-- Recorded information follows --
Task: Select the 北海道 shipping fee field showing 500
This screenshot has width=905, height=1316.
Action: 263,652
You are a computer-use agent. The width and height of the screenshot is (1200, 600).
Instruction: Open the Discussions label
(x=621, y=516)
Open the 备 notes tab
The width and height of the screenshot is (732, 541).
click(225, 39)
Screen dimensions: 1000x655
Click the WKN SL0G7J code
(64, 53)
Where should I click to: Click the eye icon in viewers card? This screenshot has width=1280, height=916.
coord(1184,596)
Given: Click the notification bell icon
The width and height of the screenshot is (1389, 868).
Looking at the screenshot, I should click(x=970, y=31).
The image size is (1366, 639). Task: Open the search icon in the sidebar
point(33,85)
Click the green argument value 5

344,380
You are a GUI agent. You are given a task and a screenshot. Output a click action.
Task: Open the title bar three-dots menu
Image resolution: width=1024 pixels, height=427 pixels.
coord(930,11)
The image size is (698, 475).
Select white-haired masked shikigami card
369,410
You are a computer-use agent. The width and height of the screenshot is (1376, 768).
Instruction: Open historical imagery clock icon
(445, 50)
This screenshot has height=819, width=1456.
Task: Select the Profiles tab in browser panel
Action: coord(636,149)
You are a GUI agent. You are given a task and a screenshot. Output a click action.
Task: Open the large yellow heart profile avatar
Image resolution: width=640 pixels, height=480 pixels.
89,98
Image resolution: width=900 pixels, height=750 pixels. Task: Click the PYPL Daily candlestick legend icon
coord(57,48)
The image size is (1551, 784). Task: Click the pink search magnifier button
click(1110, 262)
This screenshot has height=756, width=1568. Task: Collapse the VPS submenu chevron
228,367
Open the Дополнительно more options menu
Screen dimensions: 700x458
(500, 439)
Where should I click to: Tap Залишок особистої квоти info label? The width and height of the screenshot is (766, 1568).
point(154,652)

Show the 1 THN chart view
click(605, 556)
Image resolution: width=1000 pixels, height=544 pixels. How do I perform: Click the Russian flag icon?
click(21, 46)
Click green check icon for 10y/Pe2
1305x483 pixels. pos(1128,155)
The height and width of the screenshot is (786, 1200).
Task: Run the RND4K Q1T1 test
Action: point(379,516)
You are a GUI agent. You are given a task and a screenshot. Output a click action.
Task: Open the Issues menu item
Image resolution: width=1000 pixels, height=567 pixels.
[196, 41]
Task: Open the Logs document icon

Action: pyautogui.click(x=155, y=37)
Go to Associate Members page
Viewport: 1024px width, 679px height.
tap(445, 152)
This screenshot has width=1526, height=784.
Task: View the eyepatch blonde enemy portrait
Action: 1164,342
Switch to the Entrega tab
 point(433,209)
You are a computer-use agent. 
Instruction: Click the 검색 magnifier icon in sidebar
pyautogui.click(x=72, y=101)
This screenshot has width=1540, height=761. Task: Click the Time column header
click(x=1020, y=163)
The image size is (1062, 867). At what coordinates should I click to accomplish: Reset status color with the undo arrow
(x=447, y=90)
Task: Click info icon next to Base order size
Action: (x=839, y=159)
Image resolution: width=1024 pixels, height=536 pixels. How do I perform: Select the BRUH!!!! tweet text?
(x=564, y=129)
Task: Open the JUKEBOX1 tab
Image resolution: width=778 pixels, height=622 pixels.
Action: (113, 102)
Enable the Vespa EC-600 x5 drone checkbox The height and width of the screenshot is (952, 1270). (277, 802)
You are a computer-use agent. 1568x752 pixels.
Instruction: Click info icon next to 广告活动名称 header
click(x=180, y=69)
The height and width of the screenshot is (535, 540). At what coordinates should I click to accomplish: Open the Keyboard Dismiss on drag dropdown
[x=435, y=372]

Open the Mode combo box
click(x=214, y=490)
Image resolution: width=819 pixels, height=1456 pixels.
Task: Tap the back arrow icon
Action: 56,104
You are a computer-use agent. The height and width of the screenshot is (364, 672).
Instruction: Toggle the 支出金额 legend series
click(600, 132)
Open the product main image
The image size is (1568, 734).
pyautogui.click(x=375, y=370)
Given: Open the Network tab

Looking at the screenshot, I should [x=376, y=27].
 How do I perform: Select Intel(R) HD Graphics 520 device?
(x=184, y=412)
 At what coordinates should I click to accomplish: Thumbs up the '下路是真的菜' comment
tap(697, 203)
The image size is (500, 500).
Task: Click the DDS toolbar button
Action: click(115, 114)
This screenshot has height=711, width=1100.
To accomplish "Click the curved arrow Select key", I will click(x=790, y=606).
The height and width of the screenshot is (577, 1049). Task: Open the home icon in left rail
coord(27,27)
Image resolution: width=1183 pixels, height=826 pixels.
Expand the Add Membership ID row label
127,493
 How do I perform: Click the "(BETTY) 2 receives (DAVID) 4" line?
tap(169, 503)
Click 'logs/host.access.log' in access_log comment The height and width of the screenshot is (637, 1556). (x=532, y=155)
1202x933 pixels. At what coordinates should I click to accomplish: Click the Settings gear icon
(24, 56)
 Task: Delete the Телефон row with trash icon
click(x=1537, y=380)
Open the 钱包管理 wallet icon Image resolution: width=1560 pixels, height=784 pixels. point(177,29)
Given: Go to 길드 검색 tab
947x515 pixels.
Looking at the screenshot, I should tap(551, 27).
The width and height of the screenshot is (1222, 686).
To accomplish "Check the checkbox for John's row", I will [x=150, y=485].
-- Recorded information concluded --
◆ **Task prompt**: Please print out every entry again, exactly as it reads.

◆ **Written answer**:
Task: Select the 北海道 shipping fee field showing 500
This screenshot has width=905, height=1316.
Action: 263,652
You are a computer-use agent. The width and height of the screenshot is (1200, 600).
Instruction: Open the Discussions label
(x=621, y=516)
Open the 备 notes tab
The width and height of the screenshot is (732, 541).
click(225, 39)
Screen dimensions: 1000x655
Click the WKN SL0G7J code
(64, 53)
Where should I click to: Click the eye icon in viewers card? This screenshot has width=1280, height=916.
coord(1184,596)
Given: Click the notification bell icon
The width and height of the screenshot is (1389, 868).
Looking at the screenshot, I should click(x=970, y=31).
The image size is (1366, 639). Task: Open the search icon in the sidebar
point(33,85)
Click the green argument value 5

344,380
You are a GUI agent. You are given a task and a screenshot. Output a click action.
Task: Open the title bar three-dots menu
Image resolution: width=1024 pixels, height=427 pixels.
coord(930,11)
The image size is (698, 475).
Select white-haired masked shikigami card
369,410
You are a computer-use agent. The width and height of the screenshot is (1376, 768).
Instruction: Open historical imagery clock icon
(445, 50)
This screenshot has height=819, width=1456.
Task: Select the Profiles tab in browser panel
Action: coord(636,149)
You are a GUI agent. You are given a task and a screenshot. Output a click action.
Task: Open the large yellow heart profile avatar
Image resolution: width=640 pixels, height=480 pixels.
89,98
Image resolution: width=900 pixels, height=750 pixels. Task: Click the PYPL Daily candlestick legend icon
coord(57,48)
The image size is (1551, 784). Task: Click the pink search magnifier button
click(1110, 262)
This screenshot has height=756, width=1568. Task: Collapse the VPS submenu chevron
228,367
Open the Дополнительно more options menu
Screen dimensions: 700x458
(500, 439)
Where should I click to: Tap Залишок особистої квоти info label? The width and height of the screenshot is (766, 1568).
point(154,652)

Show the 1 THN chart view
click(605, 556)
Image resolution: width=1000 pixels, height=544 pixels. How do I perform: Click the Russian flag icon?
click(21, 46)
Click green check icon for 10y/Pe2
1305x483 pixels. pos(1128,155)
The height and width of the screenshot is (786, 1200).
Task: Run the RND4K Q1T1 test
Action: point(379,516)
You are a GUI agent. You are given a task and a screenshot. Output a click action.
Task: Open the Issues menu item
Image resolution: width=1000 pixels, height=567 pixels.
[196, 41]
Task: Open the Logs document icon

Action: pyautogui.click(x=155, y=37)
Go to Associate Members page
Viewport: 1024px width, 679px height.
tap(445, 152)
This screenshot has width=1526, height=784.
Task: View the eyepatch blonde enemy portrait
Action: 1164,342
Switch to the Entrega tab
 point(433,209)
You are a computer-use agent. 
Instruction: Click the 검색 magnifier icon in sidebar
pyautogui.click(x=72, y=101)
This screenshot has width=1540, height=761. Task: Click the Time column header
click(x=1020, y=163)
The image size is (1062, 867). At what coordinates should I click to accomplish: Reset status color with the undo arrow
(x=447, y=90)
Task: Click info icon next to Base order size
Action: (x=839, y=159)
Image resolution: width=1024 pixels, height=536 pixels. How do I perform: Select the BRUH!!!! tweet text?
(x=564, y=129)
Task: Open the JUKEBOX1 tab
Image resolution: width=778 pixels, height=622 pixels.
Action: (113, 102)
Enable the Vespa EC-600 x5 drone checkbox The height and width of the screenshot is (952, 1270). (277, 802)
You are a computer-use agent. 1568x752 pixels.
Instruction: Click info icon next to 广告活动名称 header
click(x=180, y=69)
The height and width of the screenshot is (535, 540). At what coordinates should I click to accomplish: Open the Keyboard Dismiss on drag dropdown
[x=435, y=372]

Open the Mode combo box
click(x=214, y=490)
Image resolution: width=819 pixels, height=1456 pixels.
Task: Tap the back arrow icon
Action: 56,104
You are a computer-use agent. The height and width of the screenshot is (364, 672).
Instruction: Toggle the 支出金额 legend series
click(600, 132)
Open the product main image
The image size is (1568, 734).
pyautogui.click(x=375, y=370)
Given: Open the Network tab

Looking at the screenshot, I should [x=376, y=27].
 How do I perform: Select Intel(R) HD Graphics 520 device?
(x=184, y=412)
 At what coordinates should I click to accomplish: Thumbs up the '下路是真的菜' comment
tap(697, 203)
The image size is (500, 500).
Task: Click the DDS toolbar button
Action: click(115, 114)
This screenshot has height=711, width=1100.
To accomplish "Click the curved arrow Select key", I will click(x=790, y=606).
The height and width of the screenshot is (577, 1049). Task: Open the home icon in left rail
coord(27,27)
Image resolution: width=1183 pixels, height=826 pixels.
Expand the Add Membership ID row label
127,493
 How do I perform: Click the "(BETTY) 2 receives (DAVID) 4" line?
tap(169, 503)
Click 'logs/host.access.log' in access_log comment The height and width of the screenshot is (637, 1556). (x=532, y=155)
1202x933 pixels. At what coordinates should I click to accomplish: Click the Settings gear icon
(24, 56)
 Task: Delete the Телефон row with trash icon
click(x=1537, y=380)
Open the 钱包管理 wallet icon Image resolution: width=1560 pixels, height=784 pixels. point(177,29)
Given: Go to 길드 검색 tab
947x515 pixels.
Looking at the screenshot, I should tap(551, 27).
The width and height of the screenshot is (1222, 686).
To accomplish "Check the checkbox for John's row", I will [x=150, y=485].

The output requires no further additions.